Addiction is a complicated problem that can be very challenging to defeat. When you addicted to something, you lose your liberty of choice, and the biochemistry in your brain starts calling the shots for you.
Insulin
Insulin is an essential hormone that controls energy storage, among different things. One of its purposes is to tell fat cells to collect fat and hold on to their previously carry.
The Western diet increases insulin resistance in various overweight and obese people. This raises insulin levels all across the body, causing energy to get deposited in fat cells rather than being available for use.
While insulin’s use in obesity is uncertain, several investigations suggest that high insulin levels have a causal role in promoting obesity.
One of the safest ways to reduce your insulin is to cut back on refined or straightforward carbohydrates while boosting fibre consumption.
This usually leads to an automatic decrease in calorie consumption and easy weight loss — no calorie counting or portion control required.
Food Availability
Another factor influencing people’s waistline is food availability, which has grown massively in the past few centuries. Food, particularly junk food, is everywhere now. Shops present tempting foods where they are most likely to get your attention.
Another difficulty is that junk food is usually more affordable than healthy, whole foods.
Some people, especially in more impoverished neighbourhoods, don’t even have the option of purchasing natural foods like fruit and vegetables.

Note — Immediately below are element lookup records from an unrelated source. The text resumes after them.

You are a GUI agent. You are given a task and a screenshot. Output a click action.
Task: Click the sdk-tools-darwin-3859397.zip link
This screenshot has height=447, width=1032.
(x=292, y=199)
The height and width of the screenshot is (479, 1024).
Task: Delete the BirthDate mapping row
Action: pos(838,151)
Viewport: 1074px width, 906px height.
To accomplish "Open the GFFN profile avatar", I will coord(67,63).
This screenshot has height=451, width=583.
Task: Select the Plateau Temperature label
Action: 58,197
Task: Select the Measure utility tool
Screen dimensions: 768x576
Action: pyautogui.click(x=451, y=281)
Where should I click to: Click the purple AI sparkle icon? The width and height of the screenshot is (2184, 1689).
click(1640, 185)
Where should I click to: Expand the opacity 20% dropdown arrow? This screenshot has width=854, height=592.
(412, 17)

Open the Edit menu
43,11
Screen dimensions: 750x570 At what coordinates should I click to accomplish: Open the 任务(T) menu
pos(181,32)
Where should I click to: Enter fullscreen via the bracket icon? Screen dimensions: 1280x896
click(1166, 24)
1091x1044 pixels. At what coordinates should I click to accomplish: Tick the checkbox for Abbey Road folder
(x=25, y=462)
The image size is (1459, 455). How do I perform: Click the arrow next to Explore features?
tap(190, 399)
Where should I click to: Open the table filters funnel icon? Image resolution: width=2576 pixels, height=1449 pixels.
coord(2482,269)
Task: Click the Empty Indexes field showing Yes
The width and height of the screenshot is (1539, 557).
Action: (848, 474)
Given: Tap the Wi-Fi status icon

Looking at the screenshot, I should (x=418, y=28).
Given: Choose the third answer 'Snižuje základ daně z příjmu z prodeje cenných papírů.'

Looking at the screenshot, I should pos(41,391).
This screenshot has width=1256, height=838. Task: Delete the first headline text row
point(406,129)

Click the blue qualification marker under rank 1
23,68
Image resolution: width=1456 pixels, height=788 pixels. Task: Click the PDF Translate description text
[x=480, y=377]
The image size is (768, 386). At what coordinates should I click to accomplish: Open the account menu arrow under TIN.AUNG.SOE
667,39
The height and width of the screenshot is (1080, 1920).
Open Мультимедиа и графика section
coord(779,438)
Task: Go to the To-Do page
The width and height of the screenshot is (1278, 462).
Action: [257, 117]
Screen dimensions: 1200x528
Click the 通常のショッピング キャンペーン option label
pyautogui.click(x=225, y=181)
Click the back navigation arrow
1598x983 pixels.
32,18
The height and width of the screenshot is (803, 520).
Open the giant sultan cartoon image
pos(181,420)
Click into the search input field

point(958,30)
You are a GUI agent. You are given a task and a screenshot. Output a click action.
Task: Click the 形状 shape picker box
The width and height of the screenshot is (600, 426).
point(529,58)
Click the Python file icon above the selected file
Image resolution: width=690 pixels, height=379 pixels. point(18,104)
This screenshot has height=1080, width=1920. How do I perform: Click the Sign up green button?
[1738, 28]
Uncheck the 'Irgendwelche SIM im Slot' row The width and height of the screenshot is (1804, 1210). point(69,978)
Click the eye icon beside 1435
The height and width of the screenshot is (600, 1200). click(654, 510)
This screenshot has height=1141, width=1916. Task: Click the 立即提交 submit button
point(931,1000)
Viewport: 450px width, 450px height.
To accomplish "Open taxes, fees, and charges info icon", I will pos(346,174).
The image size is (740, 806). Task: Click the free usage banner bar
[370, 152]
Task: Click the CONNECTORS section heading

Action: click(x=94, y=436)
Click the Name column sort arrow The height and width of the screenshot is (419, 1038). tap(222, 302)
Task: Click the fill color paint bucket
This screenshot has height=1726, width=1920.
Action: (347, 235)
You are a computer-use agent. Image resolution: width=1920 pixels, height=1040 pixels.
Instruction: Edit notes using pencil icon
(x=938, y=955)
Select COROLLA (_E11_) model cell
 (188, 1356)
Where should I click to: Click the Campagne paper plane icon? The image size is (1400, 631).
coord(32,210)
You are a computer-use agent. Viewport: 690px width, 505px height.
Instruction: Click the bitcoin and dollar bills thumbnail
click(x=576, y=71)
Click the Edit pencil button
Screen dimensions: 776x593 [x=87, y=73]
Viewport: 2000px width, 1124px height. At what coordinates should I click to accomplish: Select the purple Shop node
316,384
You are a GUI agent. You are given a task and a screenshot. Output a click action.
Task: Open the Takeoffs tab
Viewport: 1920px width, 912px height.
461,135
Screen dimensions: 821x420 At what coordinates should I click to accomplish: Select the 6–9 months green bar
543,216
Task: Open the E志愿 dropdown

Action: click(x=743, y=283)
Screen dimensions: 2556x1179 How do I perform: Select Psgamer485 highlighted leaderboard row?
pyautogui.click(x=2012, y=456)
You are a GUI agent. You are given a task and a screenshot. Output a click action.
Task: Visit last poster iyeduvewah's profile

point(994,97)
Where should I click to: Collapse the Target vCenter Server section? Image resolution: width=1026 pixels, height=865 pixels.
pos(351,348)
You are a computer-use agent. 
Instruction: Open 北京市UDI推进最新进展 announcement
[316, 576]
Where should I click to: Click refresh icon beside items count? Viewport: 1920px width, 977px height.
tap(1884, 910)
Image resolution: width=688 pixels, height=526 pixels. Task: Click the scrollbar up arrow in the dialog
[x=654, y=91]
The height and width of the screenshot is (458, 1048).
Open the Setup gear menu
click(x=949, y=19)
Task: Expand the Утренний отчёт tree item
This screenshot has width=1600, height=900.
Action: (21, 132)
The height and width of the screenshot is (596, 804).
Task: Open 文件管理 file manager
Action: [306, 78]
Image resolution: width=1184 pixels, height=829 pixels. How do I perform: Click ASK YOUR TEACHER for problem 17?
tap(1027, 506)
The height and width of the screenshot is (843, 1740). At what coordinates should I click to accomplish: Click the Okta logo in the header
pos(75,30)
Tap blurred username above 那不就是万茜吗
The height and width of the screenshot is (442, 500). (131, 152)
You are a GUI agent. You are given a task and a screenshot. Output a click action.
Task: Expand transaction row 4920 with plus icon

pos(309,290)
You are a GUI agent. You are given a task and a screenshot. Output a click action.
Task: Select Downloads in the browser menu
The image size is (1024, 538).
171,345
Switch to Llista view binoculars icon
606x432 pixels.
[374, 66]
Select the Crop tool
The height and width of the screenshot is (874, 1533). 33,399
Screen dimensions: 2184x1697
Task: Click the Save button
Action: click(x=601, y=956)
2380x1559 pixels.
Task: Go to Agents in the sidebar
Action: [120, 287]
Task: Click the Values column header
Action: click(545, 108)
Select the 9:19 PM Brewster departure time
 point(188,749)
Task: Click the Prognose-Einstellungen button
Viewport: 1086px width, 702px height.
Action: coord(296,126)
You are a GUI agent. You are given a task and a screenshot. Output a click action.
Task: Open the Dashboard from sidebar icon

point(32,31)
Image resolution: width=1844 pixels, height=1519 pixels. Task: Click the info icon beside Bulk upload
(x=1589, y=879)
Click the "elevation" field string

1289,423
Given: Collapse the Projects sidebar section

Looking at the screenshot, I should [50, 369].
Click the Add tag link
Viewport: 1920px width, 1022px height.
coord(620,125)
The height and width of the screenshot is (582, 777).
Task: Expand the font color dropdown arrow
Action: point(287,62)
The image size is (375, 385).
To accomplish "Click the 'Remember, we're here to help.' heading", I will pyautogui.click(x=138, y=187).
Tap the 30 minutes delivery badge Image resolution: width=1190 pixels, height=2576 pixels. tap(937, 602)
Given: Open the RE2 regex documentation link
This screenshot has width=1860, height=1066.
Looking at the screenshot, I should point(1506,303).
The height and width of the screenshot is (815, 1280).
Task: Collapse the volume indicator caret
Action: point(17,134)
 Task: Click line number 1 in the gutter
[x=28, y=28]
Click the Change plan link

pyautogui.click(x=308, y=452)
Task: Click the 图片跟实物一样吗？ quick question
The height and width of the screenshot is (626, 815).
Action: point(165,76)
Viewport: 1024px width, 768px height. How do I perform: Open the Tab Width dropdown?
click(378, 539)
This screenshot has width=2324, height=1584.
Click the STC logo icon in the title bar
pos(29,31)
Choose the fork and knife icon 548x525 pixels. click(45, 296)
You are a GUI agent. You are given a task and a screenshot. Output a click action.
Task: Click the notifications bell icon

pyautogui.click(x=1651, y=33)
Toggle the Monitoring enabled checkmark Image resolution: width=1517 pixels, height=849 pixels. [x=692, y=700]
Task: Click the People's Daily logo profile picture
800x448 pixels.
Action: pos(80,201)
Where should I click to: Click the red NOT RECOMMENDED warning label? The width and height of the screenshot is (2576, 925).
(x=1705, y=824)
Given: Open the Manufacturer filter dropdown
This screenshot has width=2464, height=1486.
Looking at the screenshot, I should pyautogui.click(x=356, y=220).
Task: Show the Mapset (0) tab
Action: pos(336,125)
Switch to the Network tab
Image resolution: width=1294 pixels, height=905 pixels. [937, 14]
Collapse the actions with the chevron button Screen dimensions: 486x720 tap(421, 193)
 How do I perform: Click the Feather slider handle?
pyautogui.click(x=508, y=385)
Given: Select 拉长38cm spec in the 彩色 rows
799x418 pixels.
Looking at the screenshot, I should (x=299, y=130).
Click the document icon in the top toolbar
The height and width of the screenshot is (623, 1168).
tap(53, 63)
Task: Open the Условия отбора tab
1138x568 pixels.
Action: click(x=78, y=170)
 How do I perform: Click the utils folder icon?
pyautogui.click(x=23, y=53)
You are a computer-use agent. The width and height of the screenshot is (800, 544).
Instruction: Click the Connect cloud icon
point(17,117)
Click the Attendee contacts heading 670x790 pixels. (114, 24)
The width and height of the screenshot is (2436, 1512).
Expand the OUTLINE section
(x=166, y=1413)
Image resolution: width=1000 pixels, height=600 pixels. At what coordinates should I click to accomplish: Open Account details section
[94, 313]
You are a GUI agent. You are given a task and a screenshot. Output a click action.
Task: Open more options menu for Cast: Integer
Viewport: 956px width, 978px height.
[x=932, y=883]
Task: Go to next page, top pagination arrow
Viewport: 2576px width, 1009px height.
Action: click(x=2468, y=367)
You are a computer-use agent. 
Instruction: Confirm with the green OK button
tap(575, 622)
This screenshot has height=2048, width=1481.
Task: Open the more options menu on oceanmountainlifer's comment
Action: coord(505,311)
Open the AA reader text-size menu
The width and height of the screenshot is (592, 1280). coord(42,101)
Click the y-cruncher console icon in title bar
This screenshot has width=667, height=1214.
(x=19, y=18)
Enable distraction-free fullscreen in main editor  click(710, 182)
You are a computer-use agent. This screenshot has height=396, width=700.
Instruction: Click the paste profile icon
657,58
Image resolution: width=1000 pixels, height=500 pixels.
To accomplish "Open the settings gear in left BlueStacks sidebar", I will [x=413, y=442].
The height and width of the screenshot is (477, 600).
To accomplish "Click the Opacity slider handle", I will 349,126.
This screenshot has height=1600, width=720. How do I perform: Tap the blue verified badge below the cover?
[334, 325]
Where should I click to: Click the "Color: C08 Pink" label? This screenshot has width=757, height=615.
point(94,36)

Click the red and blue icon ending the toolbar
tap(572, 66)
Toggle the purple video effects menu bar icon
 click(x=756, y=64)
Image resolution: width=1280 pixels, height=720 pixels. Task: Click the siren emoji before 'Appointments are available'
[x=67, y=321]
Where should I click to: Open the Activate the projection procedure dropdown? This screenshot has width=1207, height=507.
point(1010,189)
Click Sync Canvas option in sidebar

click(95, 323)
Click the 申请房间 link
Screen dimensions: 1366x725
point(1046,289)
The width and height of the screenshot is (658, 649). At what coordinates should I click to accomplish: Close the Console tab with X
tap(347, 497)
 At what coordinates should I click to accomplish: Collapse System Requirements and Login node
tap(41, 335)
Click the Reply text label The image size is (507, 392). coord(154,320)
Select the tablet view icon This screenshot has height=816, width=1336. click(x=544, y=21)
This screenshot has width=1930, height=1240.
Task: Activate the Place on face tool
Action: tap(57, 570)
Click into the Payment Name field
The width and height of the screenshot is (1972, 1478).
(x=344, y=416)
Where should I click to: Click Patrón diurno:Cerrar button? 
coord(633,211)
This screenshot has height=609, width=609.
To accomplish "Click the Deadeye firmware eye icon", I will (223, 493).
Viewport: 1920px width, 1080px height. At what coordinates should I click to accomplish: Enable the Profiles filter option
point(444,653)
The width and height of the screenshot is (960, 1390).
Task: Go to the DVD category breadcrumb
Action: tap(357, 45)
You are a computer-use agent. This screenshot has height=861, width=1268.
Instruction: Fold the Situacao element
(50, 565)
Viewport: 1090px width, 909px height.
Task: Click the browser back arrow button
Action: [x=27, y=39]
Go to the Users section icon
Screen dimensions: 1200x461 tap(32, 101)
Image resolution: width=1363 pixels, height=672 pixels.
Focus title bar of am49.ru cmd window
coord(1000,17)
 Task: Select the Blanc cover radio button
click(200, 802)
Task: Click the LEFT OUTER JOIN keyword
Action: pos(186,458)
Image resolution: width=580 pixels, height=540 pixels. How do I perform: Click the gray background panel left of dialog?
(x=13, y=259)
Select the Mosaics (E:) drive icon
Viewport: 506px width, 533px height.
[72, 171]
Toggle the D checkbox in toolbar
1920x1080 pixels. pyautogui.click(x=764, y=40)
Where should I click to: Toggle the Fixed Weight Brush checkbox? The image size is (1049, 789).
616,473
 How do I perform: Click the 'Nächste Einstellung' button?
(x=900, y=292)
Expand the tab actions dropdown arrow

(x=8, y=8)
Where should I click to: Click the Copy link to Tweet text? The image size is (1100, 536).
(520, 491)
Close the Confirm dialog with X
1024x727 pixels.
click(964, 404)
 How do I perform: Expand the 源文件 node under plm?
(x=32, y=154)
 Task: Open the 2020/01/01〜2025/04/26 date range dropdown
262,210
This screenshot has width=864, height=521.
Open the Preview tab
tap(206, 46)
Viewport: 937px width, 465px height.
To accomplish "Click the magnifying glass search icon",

Convenience shops sell sodas, candy and processed junk foods.
Sugar
Added sugar may be the only worst aspect of the new diet. That’s because sugar alters the hormones and biochemistry of your body when having in excess. This, in turn, adds to weight gain.
Added sugar is half glucose, half fructose. People get glucose from different foods, including starches, but most fructose gets from added sugar.
Excess fructose consumption may cause insulin resistance and high insulin levels. It also doesn’t improve satiety in the same way glucose does.
For all these causes, sugar adds to improved energy storage and, eventually, obesity.